Some organizations might express concern that all questions and answers become available to other bidding participants, especially to those that didn’t take the time to participate in the Q&A. While this is understandable, the very core of a successful bidding process for all participants is having a current, clear, concise and complete scope of work. In fact, the penalty for having less clarity is the likelihood that each bidder approaches the opportunity with entirely different assumptions, perhaps missing the customer’s real requirement altogether. Those proposals either will be under-scope and thus likely underprice the opportunity or over-scope and provide pricing exceeding the work required.

Increased variation provides a challenge for organizations evaluating proposals, causing selection teams to make assumptions of the bidders’ proposals that can lead to increased variation in scoring. The better the scope of work, the more specific the proposals can be, the more accurate the pricing is, and the more likely the buying organization receives what it’s looking for. The bidder with the best solution vis-à-vis a clear scope of work is best positioned to be awarded the work.

Ultimately, all stakeholders are served when they know what the customer actually wants, and there is only one way to be sure…ask.  

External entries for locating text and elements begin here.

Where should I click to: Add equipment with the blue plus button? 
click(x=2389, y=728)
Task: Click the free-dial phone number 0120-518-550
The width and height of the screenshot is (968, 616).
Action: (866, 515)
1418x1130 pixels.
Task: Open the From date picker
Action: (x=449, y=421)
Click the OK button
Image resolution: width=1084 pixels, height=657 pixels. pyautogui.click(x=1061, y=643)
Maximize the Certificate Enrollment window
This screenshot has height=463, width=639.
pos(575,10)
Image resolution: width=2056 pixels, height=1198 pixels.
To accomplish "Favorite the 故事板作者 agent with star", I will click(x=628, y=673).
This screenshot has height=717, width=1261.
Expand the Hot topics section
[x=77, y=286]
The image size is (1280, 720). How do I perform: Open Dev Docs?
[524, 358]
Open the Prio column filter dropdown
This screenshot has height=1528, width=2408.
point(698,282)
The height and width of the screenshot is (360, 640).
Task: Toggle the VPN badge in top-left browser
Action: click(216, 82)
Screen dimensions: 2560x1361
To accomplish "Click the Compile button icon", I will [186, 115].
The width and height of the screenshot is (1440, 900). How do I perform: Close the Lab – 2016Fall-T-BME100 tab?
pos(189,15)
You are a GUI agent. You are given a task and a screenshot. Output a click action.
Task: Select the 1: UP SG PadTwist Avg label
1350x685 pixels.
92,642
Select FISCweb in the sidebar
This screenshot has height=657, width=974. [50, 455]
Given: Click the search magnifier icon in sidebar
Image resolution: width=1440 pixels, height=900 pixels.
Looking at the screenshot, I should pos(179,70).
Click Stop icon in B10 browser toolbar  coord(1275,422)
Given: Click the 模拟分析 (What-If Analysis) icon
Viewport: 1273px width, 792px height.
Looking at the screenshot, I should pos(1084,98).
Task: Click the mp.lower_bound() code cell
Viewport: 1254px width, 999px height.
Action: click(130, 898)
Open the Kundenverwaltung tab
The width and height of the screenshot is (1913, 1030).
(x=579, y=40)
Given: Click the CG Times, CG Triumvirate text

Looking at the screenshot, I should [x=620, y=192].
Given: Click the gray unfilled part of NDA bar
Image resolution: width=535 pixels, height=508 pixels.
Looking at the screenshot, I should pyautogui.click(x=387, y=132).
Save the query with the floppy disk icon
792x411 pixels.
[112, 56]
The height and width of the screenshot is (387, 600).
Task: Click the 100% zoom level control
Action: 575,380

Dale Jordan has been Procurement Director for Cherokee County, GA, since 2012. In 2017, Dale lead the Cherokee County Procurement Department to achieve National Accreditation by the National Institute of Government Purchasing (NIGP). Prior, Dale worked in aerospace and other commercial purchasing roles for thirty years. He has a B.S. Degree in Management, with an emphasis in Purchasing and Materials Management from Florida State University College of Business. Dale finds his greatest fulfillment in his roles as father, grandfather and husband as well as his passion for music.